• _EXTRACT TO READ_:

=== Begin Enclosure ===

Remember that machines monitored by telematics will start warning you of a failure the first time any of its operating conditions wanders beyond the equipment manufacturer’s acceptable range. It’s one of the reasons the systems transmit so much data. Waiting until those early, typically low-priority, alerts turn into red alerts is like waiting until you have a heart attack to balance your diet. 

“Customers will say, ‘I just want the red alerts – the high-level alerts. I don’t want to see all those codes,” says Steve Pirnat, product support manager at Ohio Cat. “I don’t want the information overload.

“But the problem is, if you have no one looking at those low-level codes, they develop into yellow, or medium, and red alerts,” he continues, underscoring the advantage of responding to low-level warnings. “You can catch a problem ahead of time and your cost to repair – things like an oil filter or seals and bearings – is greatly reduced.”

Pirnat says low-level alerts can often be initiated by operator behaviors that push a machine out of normal operating parameters. The distinction sounds like classic contractor-vs.-dealer controversy, but telematics data offers new perspective on how to deal with it.

“It’s important to understand the difference between an event and a fault in a piece of equipment,” says Pirnat. He defines a fault as something mechanically wrong with the machine, like a fouled injector or overheated hydraulic reservoir, and an event as an out-of-spec condition induced by the way the machine is operated, like engine overspeed or high-speed direction changes. “Are we seeing codes induced by operators? How do you want us to present that information? Because, quite honestly, I can’t dispatch a technician and fix that.”

=== End Enclosure ===

• _WHAT IS REQUIRED_: Quote verbatim the stretch of the telematics alerts passage from "Remember that machines" through "the information overload.".

• _EXTRACTED ENTRIES_:
=== Begin Enclosure ===

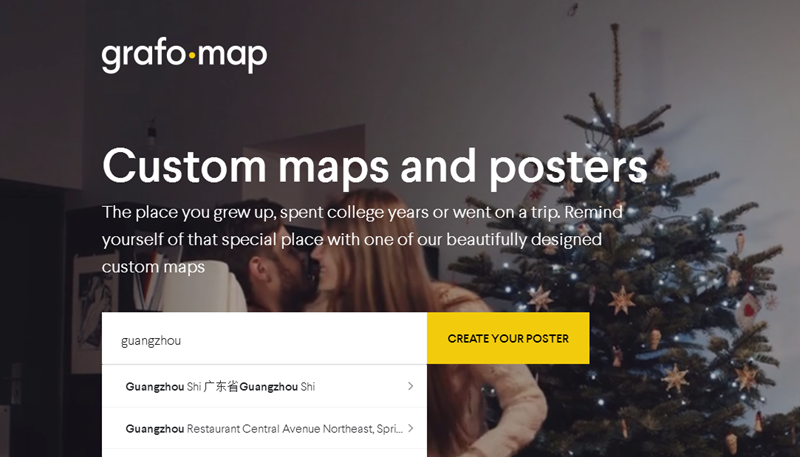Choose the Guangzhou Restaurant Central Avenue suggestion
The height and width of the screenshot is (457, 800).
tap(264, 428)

=== End Enclosure ===
=== Begin Enclosure ===

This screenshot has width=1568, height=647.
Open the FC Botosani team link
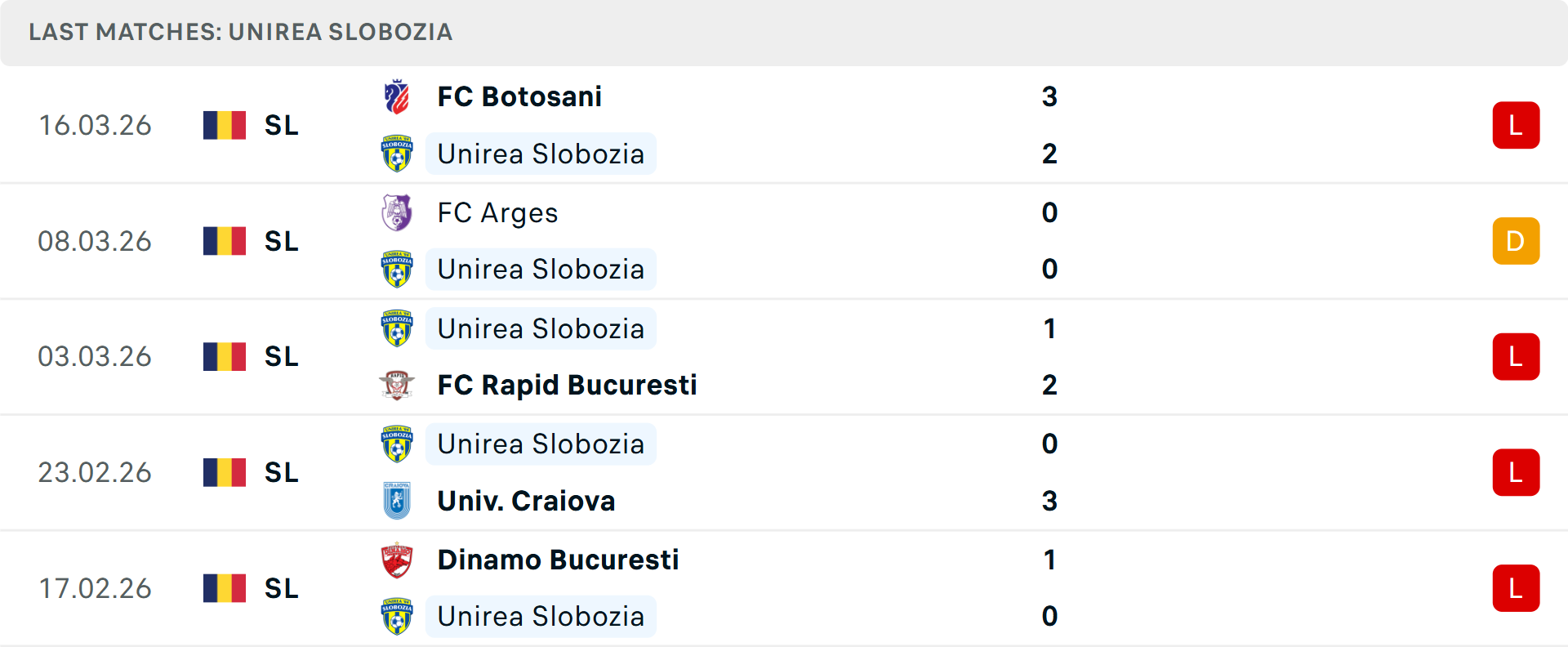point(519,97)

=== End Enclosure ===
=== Begin Enclosure ===

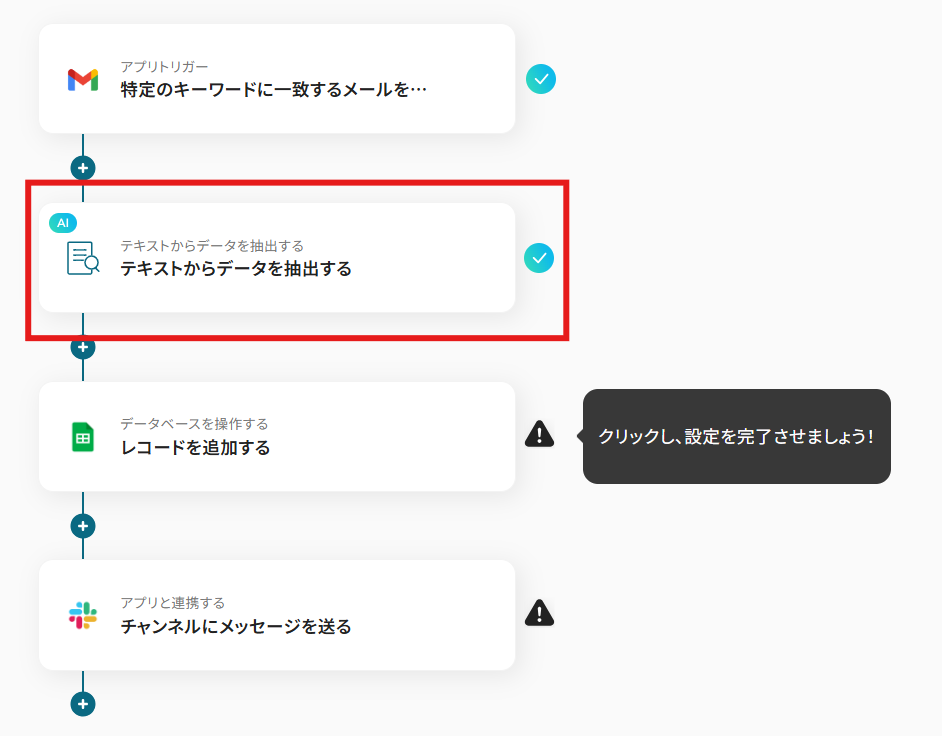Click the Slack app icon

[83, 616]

=== End Enclosure ===

• _WRITTEN ANSWER_:
Remember that machines monitored by telematics will start warning you of a failure the first time any of its operating conditions wanders beyond the equipment manufacturer’s acceptable range. It’s one of the reasons the systems transmit so much data. Waiting until those early, typically low-priority, alerts turn into red alerts is like waiting until you have a heart attack to balance your diet. 

“Customers will say, ‘I just want the red alerts – the high-level alerts. I don’t want to see all those codes,” says Steve Pirnat, product support manager at Ohio Cat. “I don’t want the information overload.